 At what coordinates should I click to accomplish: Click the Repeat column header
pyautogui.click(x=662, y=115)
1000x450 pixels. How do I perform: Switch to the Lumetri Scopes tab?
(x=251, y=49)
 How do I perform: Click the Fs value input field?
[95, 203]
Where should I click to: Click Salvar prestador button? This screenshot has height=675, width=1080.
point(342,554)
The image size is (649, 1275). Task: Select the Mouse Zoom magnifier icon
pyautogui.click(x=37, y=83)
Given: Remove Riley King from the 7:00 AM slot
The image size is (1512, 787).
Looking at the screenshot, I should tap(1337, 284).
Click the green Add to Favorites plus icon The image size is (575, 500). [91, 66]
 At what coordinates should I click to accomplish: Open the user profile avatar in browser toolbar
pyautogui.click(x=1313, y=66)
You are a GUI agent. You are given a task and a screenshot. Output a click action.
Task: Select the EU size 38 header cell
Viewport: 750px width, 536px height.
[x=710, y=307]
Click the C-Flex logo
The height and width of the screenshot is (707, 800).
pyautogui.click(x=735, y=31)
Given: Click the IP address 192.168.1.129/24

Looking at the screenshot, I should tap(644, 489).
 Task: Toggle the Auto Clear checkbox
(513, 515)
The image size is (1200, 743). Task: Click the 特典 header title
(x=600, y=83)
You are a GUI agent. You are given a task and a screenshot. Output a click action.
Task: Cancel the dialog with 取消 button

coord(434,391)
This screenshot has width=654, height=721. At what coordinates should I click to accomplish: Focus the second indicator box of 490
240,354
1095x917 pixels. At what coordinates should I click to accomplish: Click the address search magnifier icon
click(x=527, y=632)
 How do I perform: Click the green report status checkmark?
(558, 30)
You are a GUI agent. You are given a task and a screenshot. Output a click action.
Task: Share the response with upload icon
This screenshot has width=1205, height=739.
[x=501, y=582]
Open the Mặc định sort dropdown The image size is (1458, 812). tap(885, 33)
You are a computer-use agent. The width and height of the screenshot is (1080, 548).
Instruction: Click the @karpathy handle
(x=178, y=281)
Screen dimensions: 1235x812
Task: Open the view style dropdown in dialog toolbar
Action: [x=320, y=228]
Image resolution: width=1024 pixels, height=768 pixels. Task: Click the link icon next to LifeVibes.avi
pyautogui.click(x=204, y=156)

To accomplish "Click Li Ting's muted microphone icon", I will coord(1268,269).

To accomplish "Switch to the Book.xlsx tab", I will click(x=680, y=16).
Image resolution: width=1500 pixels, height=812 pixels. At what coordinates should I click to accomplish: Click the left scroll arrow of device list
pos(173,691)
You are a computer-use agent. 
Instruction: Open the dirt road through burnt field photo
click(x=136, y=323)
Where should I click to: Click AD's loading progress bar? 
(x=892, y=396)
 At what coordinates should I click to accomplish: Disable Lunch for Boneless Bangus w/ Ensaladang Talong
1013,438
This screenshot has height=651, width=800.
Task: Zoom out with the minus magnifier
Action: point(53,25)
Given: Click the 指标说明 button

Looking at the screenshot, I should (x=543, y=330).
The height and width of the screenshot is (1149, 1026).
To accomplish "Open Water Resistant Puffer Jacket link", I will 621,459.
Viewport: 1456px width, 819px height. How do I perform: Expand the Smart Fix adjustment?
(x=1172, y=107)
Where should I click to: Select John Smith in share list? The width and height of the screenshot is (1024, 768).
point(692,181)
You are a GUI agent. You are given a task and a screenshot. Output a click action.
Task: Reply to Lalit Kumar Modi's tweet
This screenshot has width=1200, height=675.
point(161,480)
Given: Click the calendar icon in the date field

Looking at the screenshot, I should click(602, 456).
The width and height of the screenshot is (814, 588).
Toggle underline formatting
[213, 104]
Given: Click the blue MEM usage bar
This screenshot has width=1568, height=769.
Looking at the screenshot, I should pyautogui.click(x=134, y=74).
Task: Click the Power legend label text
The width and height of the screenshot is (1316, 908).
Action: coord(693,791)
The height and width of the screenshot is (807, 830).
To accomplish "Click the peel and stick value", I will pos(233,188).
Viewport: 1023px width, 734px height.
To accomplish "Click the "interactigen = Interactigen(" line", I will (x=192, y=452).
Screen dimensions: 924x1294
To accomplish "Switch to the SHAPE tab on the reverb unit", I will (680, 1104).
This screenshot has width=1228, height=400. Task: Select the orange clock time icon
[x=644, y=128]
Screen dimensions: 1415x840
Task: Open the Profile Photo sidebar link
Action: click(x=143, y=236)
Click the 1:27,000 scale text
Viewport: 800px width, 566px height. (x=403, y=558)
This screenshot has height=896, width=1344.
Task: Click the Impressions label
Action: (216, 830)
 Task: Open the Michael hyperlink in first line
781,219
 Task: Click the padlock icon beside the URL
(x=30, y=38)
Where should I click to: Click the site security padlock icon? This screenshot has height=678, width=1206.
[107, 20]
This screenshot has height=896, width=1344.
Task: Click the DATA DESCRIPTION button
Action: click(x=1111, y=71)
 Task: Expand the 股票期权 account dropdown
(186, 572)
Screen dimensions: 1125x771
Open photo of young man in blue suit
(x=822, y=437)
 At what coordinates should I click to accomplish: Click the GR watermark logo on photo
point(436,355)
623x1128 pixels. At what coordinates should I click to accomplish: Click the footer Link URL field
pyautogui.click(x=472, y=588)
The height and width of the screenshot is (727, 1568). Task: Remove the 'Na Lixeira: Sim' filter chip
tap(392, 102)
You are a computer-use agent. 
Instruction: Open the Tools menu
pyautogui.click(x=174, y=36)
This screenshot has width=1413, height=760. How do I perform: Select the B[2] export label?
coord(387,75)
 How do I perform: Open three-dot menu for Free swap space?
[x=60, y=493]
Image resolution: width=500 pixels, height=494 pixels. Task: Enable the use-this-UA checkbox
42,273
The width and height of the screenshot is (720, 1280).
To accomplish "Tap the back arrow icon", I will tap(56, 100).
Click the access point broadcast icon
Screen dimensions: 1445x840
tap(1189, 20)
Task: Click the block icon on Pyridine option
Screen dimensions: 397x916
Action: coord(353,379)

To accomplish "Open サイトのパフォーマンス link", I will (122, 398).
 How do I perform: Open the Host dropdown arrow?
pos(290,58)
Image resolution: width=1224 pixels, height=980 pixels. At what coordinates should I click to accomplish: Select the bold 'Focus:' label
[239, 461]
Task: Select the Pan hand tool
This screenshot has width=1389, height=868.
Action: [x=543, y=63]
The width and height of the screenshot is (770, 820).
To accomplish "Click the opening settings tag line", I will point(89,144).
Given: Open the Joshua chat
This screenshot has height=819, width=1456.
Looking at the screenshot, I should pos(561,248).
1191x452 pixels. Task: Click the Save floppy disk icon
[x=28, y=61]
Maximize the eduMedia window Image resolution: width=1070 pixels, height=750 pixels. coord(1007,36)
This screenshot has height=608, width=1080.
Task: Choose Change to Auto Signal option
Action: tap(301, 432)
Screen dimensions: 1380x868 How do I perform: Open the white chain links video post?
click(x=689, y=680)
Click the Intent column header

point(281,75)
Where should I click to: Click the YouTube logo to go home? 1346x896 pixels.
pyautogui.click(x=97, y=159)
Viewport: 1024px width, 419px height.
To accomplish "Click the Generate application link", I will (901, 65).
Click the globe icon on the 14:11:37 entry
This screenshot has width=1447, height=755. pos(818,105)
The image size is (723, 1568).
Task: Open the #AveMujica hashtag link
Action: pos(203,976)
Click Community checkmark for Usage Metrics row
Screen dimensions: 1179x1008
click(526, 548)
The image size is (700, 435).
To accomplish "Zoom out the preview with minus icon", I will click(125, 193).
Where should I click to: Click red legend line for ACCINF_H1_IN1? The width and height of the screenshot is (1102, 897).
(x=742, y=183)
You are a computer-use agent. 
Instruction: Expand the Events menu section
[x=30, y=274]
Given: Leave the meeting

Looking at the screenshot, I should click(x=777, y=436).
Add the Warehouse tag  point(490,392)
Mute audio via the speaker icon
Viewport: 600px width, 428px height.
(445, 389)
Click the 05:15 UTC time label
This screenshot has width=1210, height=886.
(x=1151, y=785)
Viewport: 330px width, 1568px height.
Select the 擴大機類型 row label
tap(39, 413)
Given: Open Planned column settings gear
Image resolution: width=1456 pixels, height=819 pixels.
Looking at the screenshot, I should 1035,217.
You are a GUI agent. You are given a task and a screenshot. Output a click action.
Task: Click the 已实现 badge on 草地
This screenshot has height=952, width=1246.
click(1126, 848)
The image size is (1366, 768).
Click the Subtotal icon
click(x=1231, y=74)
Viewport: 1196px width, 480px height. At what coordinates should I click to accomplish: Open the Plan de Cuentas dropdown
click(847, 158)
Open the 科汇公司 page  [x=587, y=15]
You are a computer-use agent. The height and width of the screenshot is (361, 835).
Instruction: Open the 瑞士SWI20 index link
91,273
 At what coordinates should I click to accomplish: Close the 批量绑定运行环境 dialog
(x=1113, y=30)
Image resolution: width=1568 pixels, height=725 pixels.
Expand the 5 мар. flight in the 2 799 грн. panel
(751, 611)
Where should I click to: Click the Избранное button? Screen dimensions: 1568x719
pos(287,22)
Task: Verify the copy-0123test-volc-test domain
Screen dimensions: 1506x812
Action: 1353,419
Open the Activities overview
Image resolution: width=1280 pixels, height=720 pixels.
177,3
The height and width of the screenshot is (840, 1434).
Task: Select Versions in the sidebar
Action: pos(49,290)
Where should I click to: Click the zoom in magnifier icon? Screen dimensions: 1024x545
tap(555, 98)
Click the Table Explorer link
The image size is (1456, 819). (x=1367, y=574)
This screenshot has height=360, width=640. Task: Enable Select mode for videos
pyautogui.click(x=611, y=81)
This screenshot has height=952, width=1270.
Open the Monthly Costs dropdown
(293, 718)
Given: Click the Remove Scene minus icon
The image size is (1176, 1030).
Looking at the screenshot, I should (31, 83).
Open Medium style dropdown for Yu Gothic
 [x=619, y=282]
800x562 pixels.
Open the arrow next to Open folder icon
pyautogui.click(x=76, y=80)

## Directions for this task
Swap "Select" for "Choose" in the lines from the one with "Task: Click the block icon on Pyridine option" to the one with "I will point(89,144).". Give back only those lines, with nothing else changed.

## Reply to the exercise
Task: Click the block icon on Pyridine option
Screen dimensions: 397x916
Action: coord(353,379)

To accomplish "Open サイトのパフォーマンス link", I will (122, 398).
 How do I perform: Open the Host dropdown arrow?
pos(290,58)
Image resolution: width=1224 pixels, height=980 pixels. At what coordinates should I click to accomplish: Choose the bold 'Focus:' label
[239, 461]
Task: Choose the Pan hand tool
This screenshot has width=1389, height=868.
Action: [x=543, y=63]
The width and height of the screenshot is (770, 820).
To accomplish "Click the opening settings tag line", I will point(89,144).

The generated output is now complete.